[BUG]
Even before the scrub rework, if we have some corrupted metadata failed
to be repaired during replace, we still continue replacing and let it
finish just as there is nothing wrong:
BTRFS info (device dm-4): dev_replace from /dev/mapper/test-scratch1 (devid 1) to /dev/mapper/test-scratch2 started
BTRFS warning (device dm-4): tree block
5578752 mirror 1 has bad csum, has 0x00000000 want 0xade80ca1
BTRFS warning (device dm-4): tree block
5578752 mirror 0 has bad csum, has 0x00000000 want 0xade80ca1
BTRFS warning (device dm-4): checksum error at logical
5578752 on dev /dev/mapper/test-scratch1, physical
5578752: metadata leaf (level 0) in tree 5
BTRFS warning (device dm-4): checksum error at logical
5578752 on dev /dev/mapper/test-scratch1, physical
5578752: metadata leaf (level 0) in tree 5
BTRFS error (device dm-4): bdev /dev/mapper/test-scratch1 errs: wr 0, rd 0, flush 0, corrupt 1, gen 0
BTRFS warning (device dm-4): tree block
5578752 mirror 1 has bad bytenr, has 0 want
5578752
BTRFS error (device dm-4): unable to fixup (regular) error at logical
5578752 on dev /dev/mapper/test-scratch1
BTRFS info (device dm-4): dev_replace from /dev/mapper/test-scratch1 (devid 1) to /dev/mapper/test-scratch2 finished
This can lead to unexpected problems for the resulting filesystem.
[CAUSE]
Btrfs reuses scrub code path for dev-replace to iterate all dev extents.

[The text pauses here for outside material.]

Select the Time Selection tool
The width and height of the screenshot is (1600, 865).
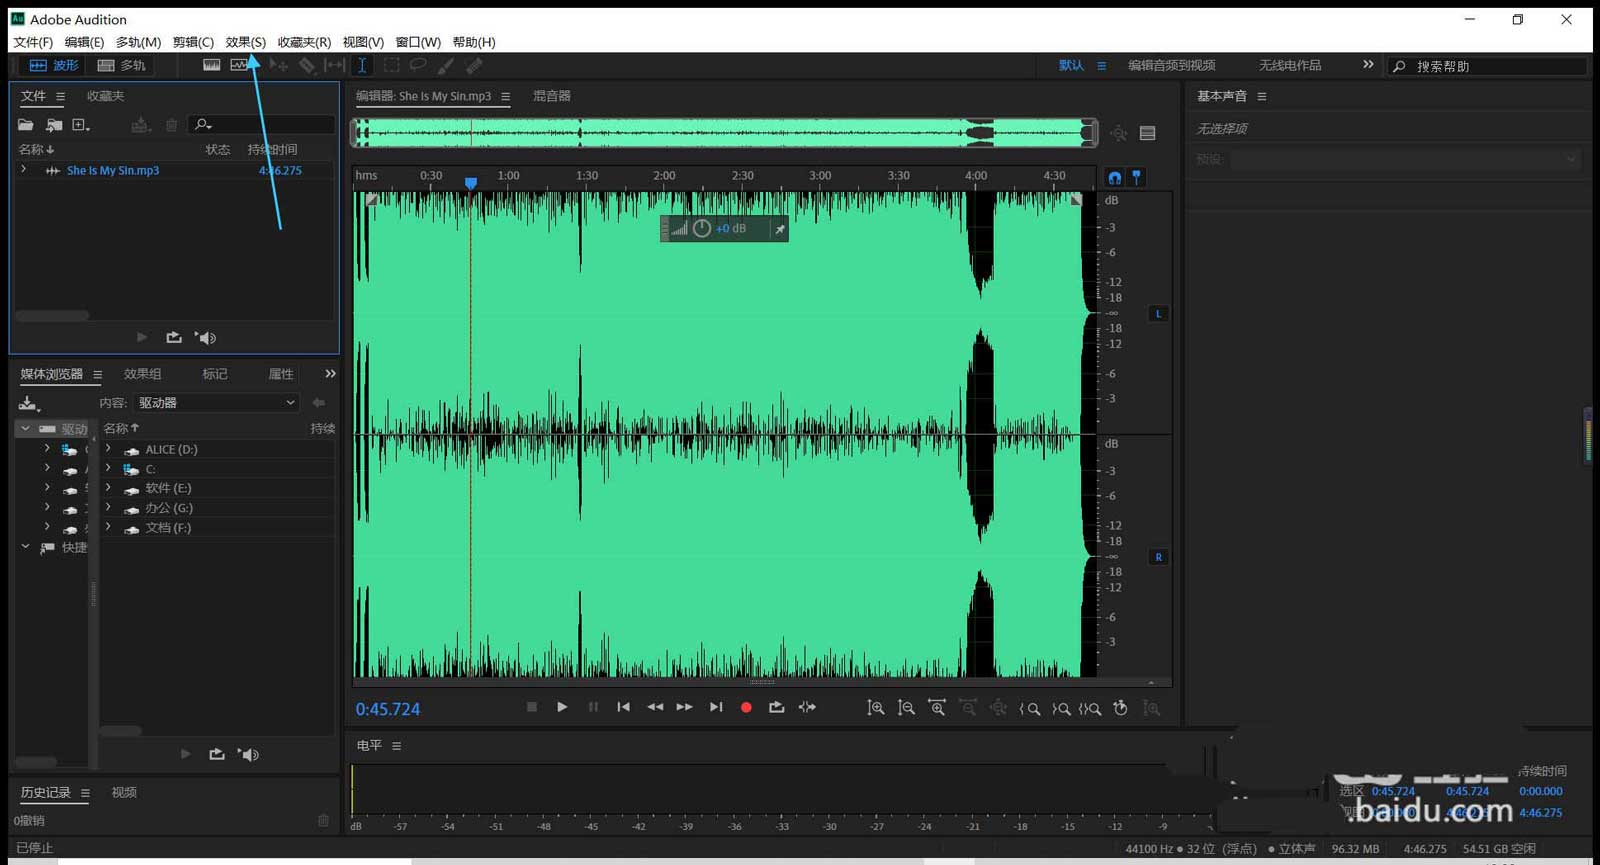coord(362,65)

But unlike scrub, dev-replace doesn't really bother to check the scrub
progress, which records all the errors found during replace.
And even if we check the progress, we cannot really determine which
errors are minor, which are critical just by the plain numbers.

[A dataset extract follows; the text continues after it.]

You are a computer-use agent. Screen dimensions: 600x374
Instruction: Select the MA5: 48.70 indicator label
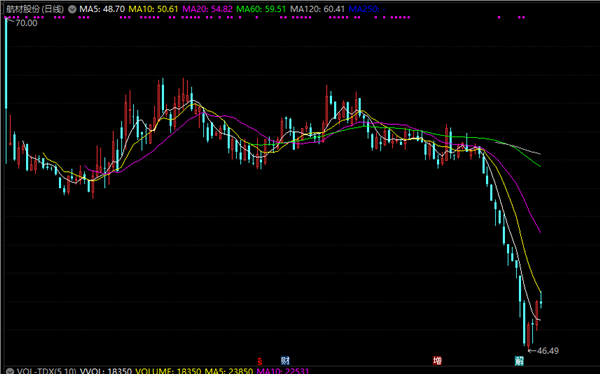pyautogui.click(x=102, y=9)
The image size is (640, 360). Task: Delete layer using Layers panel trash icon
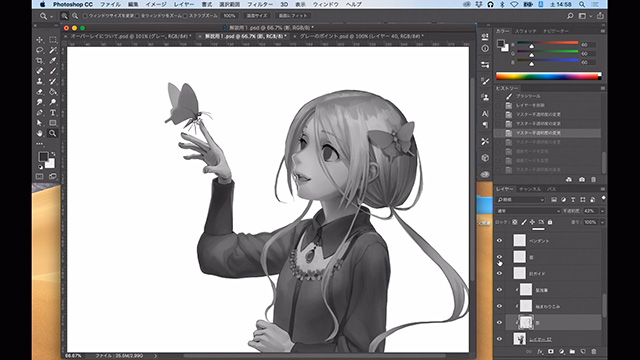click(x=594, y=351)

(remember we don't treat metadata/data checksum error differently).
This behavior is there from the very beginning.
[FIX]
Instead of continuing the replace, just error out if we hit an
unrepaired metadata sector.
Now the dev-replace would be rejected with -EIO, to let the user know.

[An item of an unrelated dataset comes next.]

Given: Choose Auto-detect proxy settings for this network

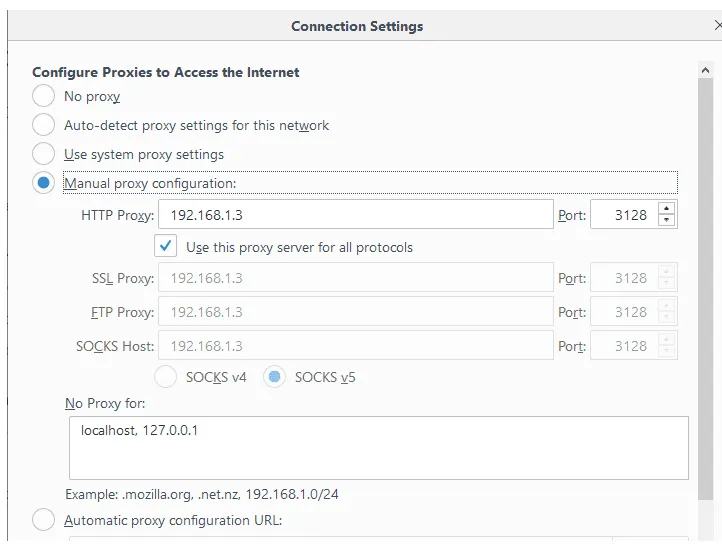Looking at the screenshot, I should (x=43, y=125).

Although it also means, the filesystem has some metadata error which
cannot be repaired, the user would be upset anyway.
The new dmesg would look like this:
BTRFS info (device dm-4): dev_replace from /dev/mapper/test-scratch1 (devid 1) to /dev/mapper/test-scratch2 started
BTRFS warning (device dm-4): tree block
5578752 mirror 1 has bad csum, has 0x00000000 want 0xade80ca1
BTRFS warning (device dm-4): tree block
5578752 mirror 1 has bad csum, has 0x00000000 want 0xade80ca1
BTRFS error (device dm-4): unable to fixup (regular) error at logical
5570560 on dev /dev/mapper/test-scratch1 physical
5570560
BTRFS warning (device dm-4): header error at logical
5570560 on dev /dev/mapper/test-scratch1, physical
5570560: metadata leaf (level 0) in tree 5
BTRFS warning (device dm-4): header error at logical
5570560 on dev /dev/mapper/test-scratch1, physical
5570560: metadata leaf (level 0) in tree 5
BTRFS error (device dm-4): stripe
5570560 has unrepaired metadata sector at
5578752
BTRFS error (device dm-4): btrfs_scrub_dev(/dev/mapper/test-scratch1, 1, /dev/mapper/test-scratch2) failed -5
Signed-off-by: Qu Wenruo <wqu@suse.com>
Signed-off-by: David Sterba <dsterba@suse.com>
btrfs_submit_bio(bbio, mirror);
}
-static void flush_scrub_stripes(struct scrub_ctx *sctx)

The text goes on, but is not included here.